Osbaldo Alvarez v. Loretta E. Lynch
This text of 669 F. App'x 459 (Osbaldo Alvarez v. Loretta E. Lynch) is published on Counsel Stack Legal Research, covering Court of Appeals for the Ninth Circuit primary law. Counsel Stack provides free access to over 12 million legal documents including statutes, case law, regulations, and constitutions.
Opinion
MEMORANDUM **
Osbaldo Bahena Alvarez, a native and citizen of Mexico, petitions pro se for review of the Board of Immigration Appeals’ order dismissing his appeal from an immigration judge’s order denying his application for cancellation of removal. We have jurisdiction under 8 U.S.C. § 1252. We review de novo questions of law, Latter-Singh v. Holder, 668 F.3d 1156, 1159 (9th Cir. 2012), and deny the petition for review.

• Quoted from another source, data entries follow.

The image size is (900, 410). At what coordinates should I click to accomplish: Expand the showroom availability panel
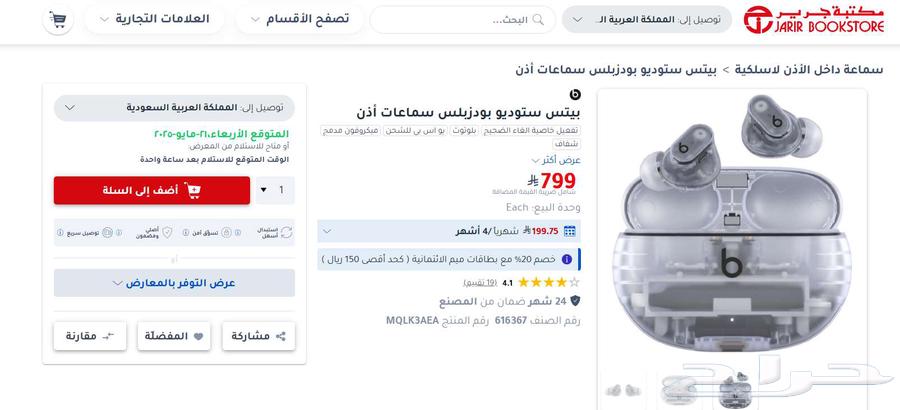coord(174,283)
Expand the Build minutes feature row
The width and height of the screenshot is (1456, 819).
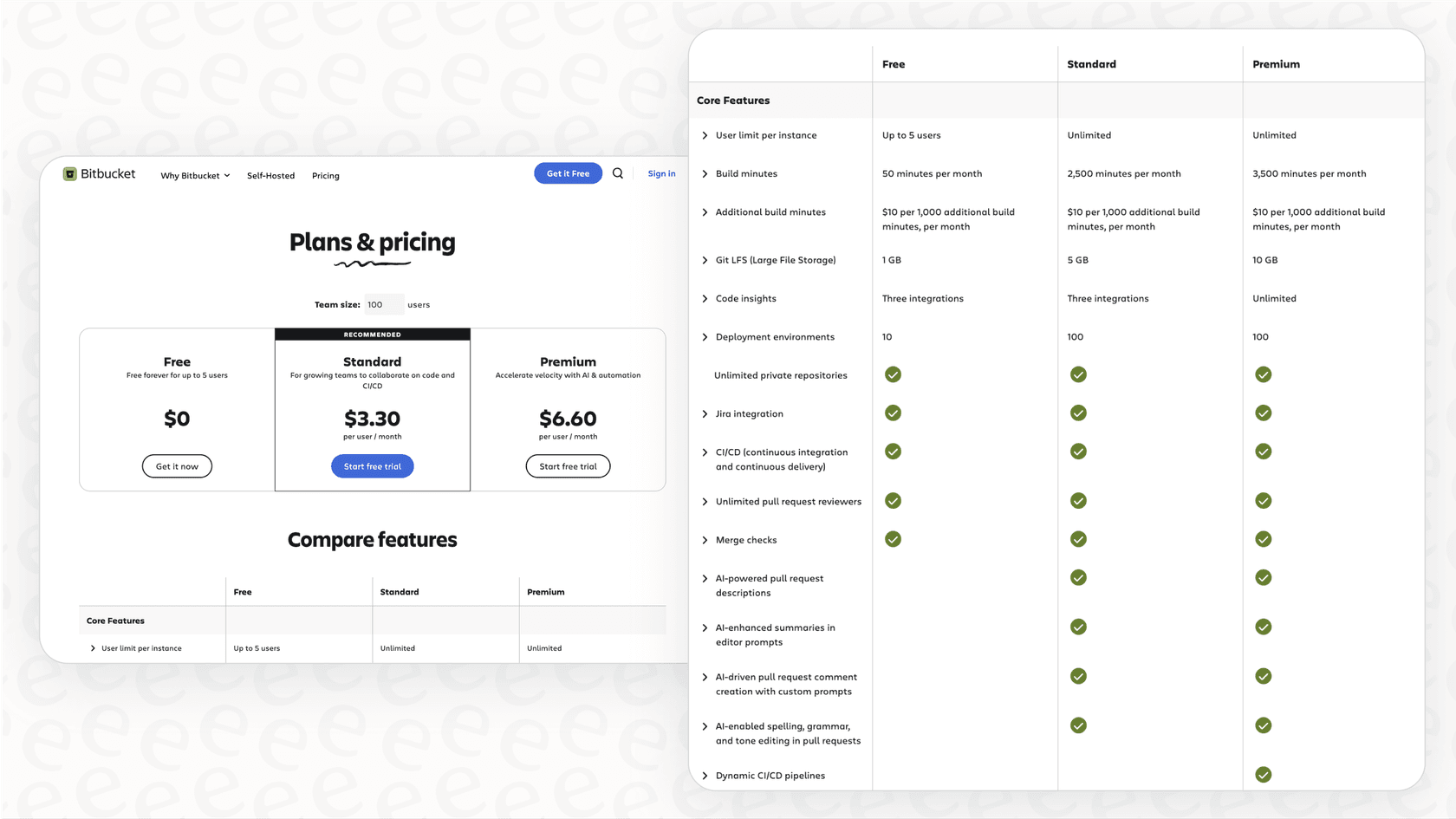click(705, 173)
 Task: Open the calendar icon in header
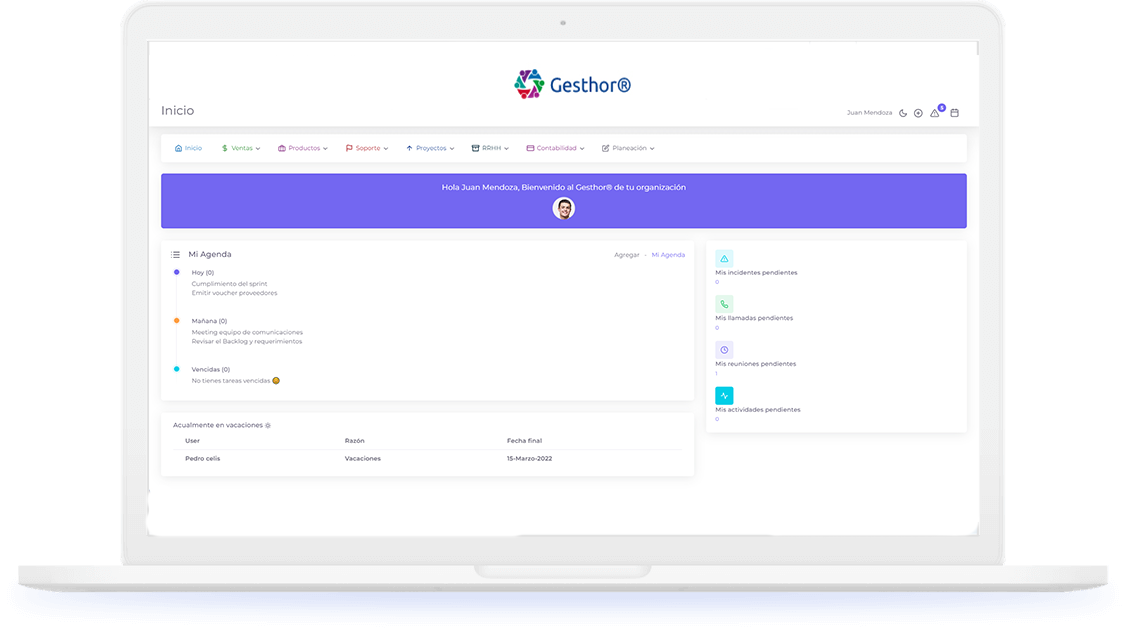tap(955, 113)
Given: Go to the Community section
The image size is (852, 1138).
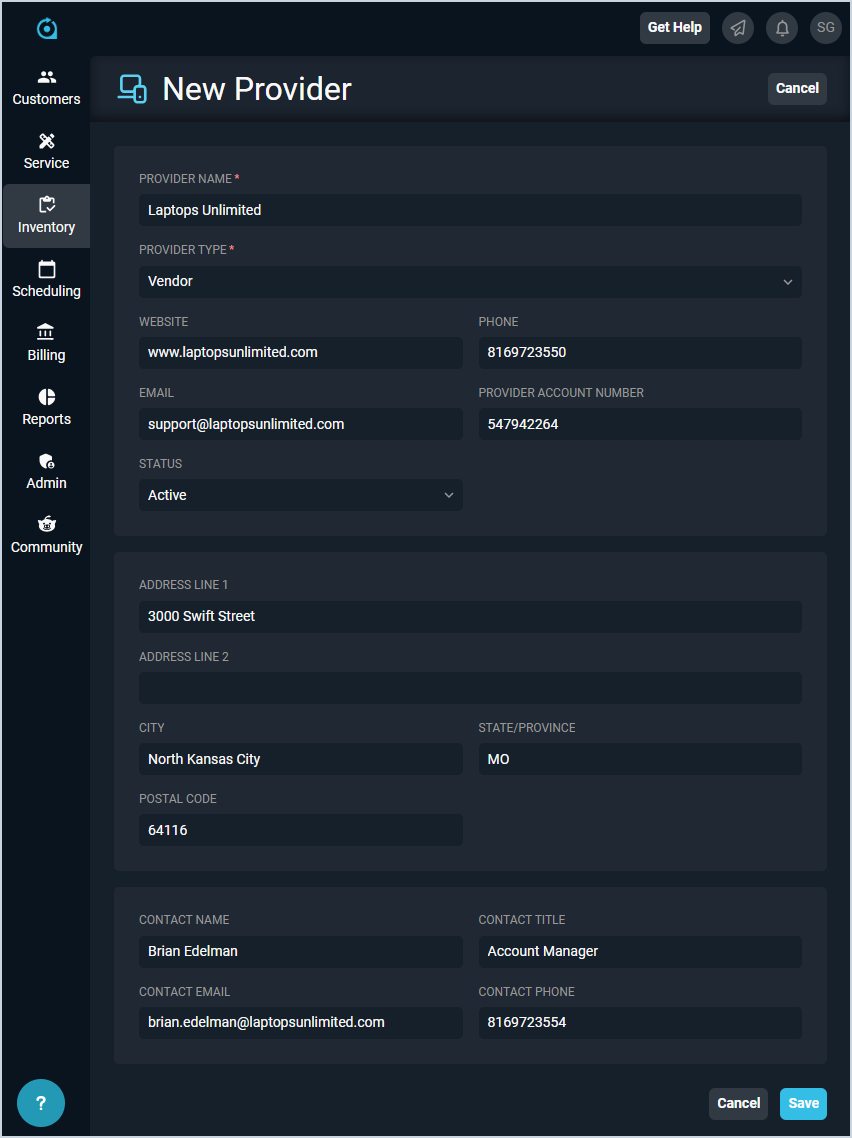Looking at the screenshot, I should click(46, 536).
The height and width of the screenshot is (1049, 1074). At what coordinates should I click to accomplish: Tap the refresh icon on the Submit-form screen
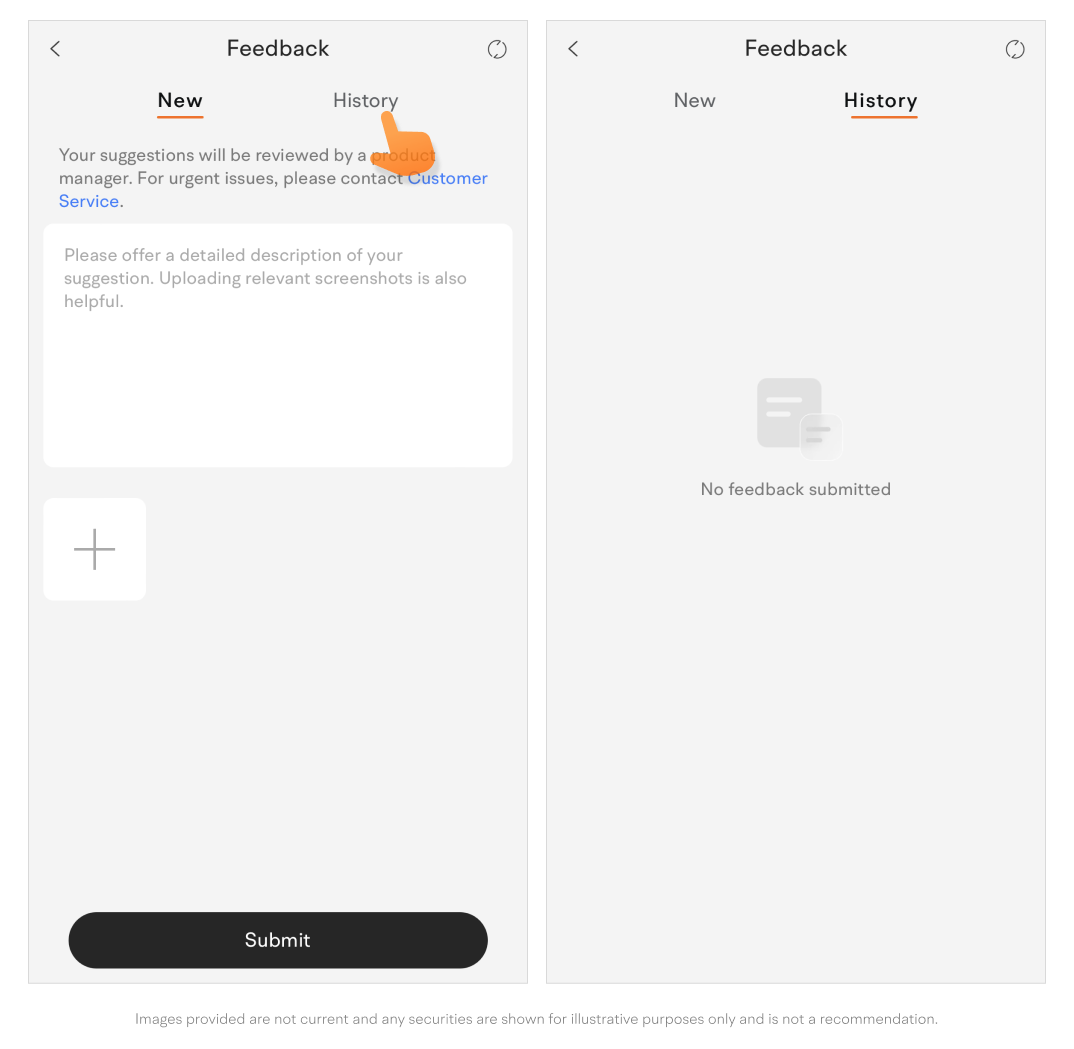click(x=497, y=49)

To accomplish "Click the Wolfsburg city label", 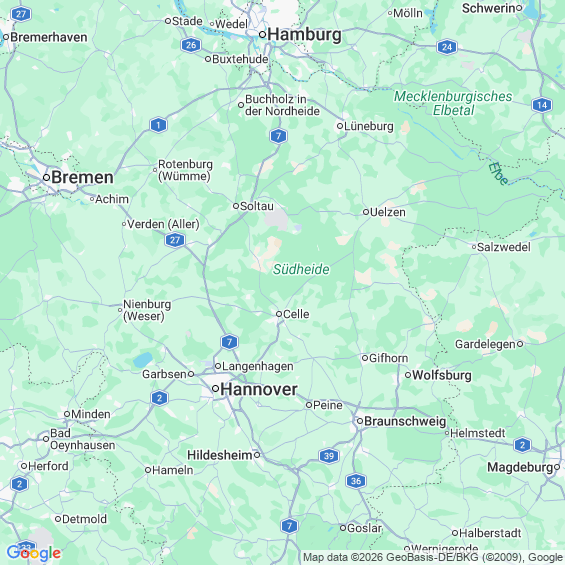I will click(x=441, y=375).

The agency properly concluded that Alvarez’ conviction under California Penal Code (“C.P.C.”) § 422 is a crime involving moral turpitude under 8 U.S.C. § 1227(a)(2)(A)(i), where the maximum sentence of incarceration that could have been imposed was one year. See 8 U.S.C. § 1227(a)(2)(A)© (describing a crime involving moral turpitude “for which a sentence of one year or longer may be imposed”); Latter-Singh, 668 F.3d at 1163 (a conviction under C.P.C. § 422 is categorically a crime involving moral turpitude); C.P.C. § 422 (providing for punishment “by imprisonment in the county jail not to exceed one year”). Accordingly, the agency properly concluded that Alvarez is ineligible for cancellation of removal. See 8 U.S.C. § 1229b(b)(C) (an applicant cannot have been “convicted of an offense under *460 [8 U.S.C.] section 1182(a)(2) [or] 1227(a)(2)”).
Contrary to Alvarez’ contention, the petty offense exception of 8 U.S.C. § 1182(a)(2)(A)(ii) does not render him eligible for cancellation of removal, where his conviction is otherwise covered by 8 U.S.C. § 1227(a)(2)(A)(i). See Mancilla-Delafuente v. Lynch, 804 F.3d 1262, 1265 (9th Cir. 2015) (a crime of moral turpitude was not entitled to petty offense exception of 8 U.S.C. § 1182(a)(2)(A)(ii), where the conviction was potentially punishable by one year imprisonment, and was covered by § 1227(a)(2)(A)®).
Contrary to Alvarez’ contention, our decision in Rosa-Castaneda v. Holder, 630 F.3d 881, amended by 655 F.3d 875 (9th Cir. 2011), does not relate to his case.
In light of this disposition, we do not reach Alvarez’ remaining contentions.
PETITION FOR REVIEW DENIED.
This disposition is not appropriate for publication and is not precedent except as provided by Ninth Circuit Rule 36-3.